What you need to do. Print verbatim every line starting at the one that contains "You are a computer-use agent." and ending at the final line of the records; include both endpoints.

Collected data entries.
===============
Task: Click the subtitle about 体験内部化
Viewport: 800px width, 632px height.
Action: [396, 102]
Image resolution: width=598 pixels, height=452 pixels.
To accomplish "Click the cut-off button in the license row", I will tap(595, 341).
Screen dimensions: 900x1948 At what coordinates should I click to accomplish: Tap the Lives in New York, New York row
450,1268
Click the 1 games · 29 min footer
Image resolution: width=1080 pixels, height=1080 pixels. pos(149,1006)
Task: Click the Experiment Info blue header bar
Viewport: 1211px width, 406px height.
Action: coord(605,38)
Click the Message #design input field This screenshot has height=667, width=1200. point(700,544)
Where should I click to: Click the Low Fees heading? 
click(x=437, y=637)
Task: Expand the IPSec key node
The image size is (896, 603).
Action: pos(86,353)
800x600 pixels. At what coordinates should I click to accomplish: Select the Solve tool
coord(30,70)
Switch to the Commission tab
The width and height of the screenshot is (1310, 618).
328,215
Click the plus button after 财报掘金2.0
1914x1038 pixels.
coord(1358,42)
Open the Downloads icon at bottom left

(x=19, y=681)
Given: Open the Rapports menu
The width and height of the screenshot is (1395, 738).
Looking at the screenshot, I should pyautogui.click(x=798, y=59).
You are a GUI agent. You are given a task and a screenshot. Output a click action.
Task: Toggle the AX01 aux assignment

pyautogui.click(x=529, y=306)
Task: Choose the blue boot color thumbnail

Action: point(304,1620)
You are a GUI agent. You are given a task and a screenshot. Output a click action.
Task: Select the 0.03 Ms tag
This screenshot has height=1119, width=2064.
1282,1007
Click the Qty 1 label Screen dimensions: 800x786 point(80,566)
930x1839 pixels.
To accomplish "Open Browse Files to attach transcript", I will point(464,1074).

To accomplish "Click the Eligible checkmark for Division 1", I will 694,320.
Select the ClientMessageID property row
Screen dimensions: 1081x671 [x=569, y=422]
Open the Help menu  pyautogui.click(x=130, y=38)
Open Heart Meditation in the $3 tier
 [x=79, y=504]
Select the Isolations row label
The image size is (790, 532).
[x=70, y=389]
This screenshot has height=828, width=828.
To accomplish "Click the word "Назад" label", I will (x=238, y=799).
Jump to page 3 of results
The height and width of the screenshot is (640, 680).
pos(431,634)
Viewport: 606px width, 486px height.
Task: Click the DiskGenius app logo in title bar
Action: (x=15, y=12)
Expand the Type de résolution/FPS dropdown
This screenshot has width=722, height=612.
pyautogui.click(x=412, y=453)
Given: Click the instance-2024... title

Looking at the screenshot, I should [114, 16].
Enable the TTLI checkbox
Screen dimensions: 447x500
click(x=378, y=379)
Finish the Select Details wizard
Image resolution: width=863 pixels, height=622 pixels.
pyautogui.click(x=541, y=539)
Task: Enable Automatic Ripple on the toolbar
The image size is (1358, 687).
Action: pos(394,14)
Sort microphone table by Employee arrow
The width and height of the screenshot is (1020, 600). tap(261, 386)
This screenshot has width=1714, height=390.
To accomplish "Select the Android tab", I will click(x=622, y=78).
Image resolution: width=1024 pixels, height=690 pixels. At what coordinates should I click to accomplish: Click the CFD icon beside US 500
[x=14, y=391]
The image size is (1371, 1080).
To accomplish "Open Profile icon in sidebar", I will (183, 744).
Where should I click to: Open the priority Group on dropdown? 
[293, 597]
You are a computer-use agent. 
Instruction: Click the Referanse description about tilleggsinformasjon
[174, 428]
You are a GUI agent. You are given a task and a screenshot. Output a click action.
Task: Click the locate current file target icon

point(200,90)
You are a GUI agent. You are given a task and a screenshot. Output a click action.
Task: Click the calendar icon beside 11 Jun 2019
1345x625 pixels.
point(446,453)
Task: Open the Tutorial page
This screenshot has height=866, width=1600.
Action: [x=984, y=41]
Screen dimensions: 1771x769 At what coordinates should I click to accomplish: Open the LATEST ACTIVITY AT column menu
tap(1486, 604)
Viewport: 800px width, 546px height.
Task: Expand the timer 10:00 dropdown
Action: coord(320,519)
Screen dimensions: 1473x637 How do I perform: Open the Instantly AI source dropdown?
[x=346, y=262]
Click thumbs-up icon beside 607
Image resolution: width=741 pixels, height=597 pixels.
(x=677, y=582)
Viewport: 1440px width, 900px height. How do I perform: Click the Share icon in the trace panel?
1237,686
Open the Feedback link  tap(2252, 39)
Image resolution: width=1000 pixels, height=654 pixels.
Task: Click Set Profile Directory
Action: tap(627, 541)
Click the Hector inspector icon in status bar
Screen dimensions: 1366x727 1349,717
===============
Exercise answer.
You are a computer-use agent. 
Instruction: Click the Referanse description about tilleggsinformasjon
[174, 428]
You are a GUI agent. You are given a task and a screenshot. Output a click action.
Task: Click the locate current file target icon

point(200,90)
You are a GUI agent. You are given a task and a screenshot. Output a click action.
Task: Click the calendar icon beside 11 Jun 2019
1345x625 pixels.
point(446,453)
Task: Open the Tutorial page
This screenshot has height=866, width=1600.
Action: [x=984, y=41]
Screen dimensions: 1771x769 At what coordinates should I click to accomplish: Open the LATEST ACTIVITY AT column menu
tap(1486, 604)
Viewport: 800px width, 546px height.
Task: Expand the timer 10:00 dropdown
Action: coord(320,519)
Screen dimensions: 1473x637 How do I perform: Open the Instantly AI source dropdown?
[x=346, y=262]
Click thumbs-up icon beside 607
Image resolution: width=741 pixels, height=597 pixels.
(x=677, y=582)
Viewport: 1440px width, 900px height. How do I perform: Click the Share icon in the trace panel?
1237,686
Open the Feedback link  tap(2252, 39)
Image resolution: width=1000 pixels, height=654 pixels.
Task: Click Set Profile Directory
Action: tap(627, 541)
Click the Hector inspector icon in status bar
Screen dimensions: 1366x727 1349,717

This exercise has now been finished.